About $30 billion worth of projects are on Vivek Kundra's high-risk list and could be on the chopping block.

Elizabeth Montalbano, Contributor

August 24, 2010

3 Min Read




Slideshow: Next Generation Defense Technologies

The Obama administration has released a list of 26 high-priority IT projects it plans to evaluate, fine-tune, and possibly cut as part of an ongoing effort to make federal IT spending more efficient.

U.S. CIO Vivek Kundra unveiled the list in a teleconference Monday, a move that was expected after he said in late July that he would review and identify 25 to 30 high-risk IT projects.

While the goal is not necessarily to cut the projects -- rather, the administration wants to see how they can be salvaged if made more efficient and cost-effective -- it's possible some may be canceled if they can't be turned around.

The projects come out of 15 departments and, if completed, would cost the government about $30 billion.

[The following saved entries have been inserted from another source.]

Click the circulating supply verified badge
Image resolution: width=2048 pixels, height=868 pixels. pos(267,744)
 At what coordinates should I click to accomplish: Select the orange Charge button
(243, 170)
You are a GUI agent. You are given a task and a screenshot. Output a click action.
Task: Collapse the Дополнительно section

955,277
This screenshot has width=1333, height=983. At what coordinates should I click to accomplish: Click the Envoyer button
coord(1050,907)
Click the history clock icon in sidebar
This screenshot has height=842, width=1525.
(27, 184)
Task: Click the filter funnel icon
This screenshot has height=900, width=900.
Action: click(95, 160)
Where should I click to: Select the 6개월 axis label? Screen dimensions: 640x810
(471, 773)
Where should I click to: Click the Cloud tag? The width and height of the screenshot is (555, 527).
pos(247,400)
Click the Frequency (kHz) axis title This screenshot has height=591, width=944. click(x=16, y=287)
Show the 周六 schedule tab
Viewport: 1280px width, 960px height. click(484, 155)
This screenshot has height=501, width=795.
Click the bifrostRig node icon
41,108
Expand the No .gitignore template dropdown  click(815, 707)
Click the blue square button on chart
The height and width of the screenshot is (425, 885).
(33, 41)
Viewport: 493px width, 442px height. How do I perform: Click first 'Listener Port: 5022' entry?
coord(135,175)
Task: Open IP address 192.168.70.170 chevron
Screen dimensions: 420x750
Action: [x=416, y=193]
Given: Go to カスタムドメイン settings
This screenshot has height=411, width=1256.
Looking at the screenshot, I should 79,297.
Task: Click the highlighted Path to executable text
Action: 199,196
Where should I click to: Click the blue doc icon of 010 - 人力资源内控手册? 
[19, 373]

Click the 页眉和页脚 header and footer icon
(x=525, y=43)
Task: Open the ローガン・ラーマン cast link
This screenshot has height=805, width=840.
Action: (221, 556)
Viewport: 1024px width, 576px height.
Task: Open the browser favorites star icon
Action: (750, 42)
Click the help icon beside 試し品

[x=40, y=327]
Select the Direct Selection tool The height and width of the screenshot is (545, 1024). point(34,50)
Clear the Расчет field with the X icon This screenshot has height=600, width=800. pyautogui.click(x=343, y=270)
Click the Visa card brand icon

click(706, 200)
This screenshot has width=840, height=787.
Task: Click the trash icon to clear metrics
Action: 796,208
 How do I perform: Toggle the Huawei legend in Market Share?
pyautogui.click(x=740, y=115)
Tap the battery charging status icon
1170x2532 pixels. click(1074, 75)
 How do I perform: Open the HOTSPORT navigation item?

As the list stands now, the biggest-ticket item on the list comes out of the Department of the Interior -- a $7.6 billion project to build an optimized federal model for IT infrastructure to meet Obama administration goals, according to the federal IT Dashboard.

However, several projects from the Department of Defense (DoD) do not yet have a projected cost, according to the list.

Other billion-dollar projects that will be evaluated include one out of the Department of Homeland Security (DHS) for $4.5 billion to consolidate cargo-processing systems; another out of the Department of Transportation for $3.7 billion to replace the air traffic control automation system; and one out of the Department of Justice (DoJ) for $3.4 billion to allow FBI biometric systems to share data.

Of federal agencies, the DoD has the most projects on the list, with a total of four, followed by the DHS and the DoJ, which have three each.

Bringing cost-effectiveness and efficiency to the U.S. IT department are priorities Kundra has set since taking his post, and was a point he reiterated last week when he spoke at the NASA IT Summit.

In his comments there, Kundra noted that some projects already have been cancelled because they weren't working, such as a Veterans Affairs financial-system overhaul and the Department of Defense's plan to build an integrated human-resource system.

In addition to identifying and possibly scaling back troubled IT projects, the Obama administration also has ordered a data center consolidation project agency-wide to reduce IT-spending inefficiency.

The federal government grew its data centers from 432 in 1998 to more than 1,100 today, and Kundra told NASA Summit attendees that the government must also stop "the madness" of wasting resources in unnecessary data centers.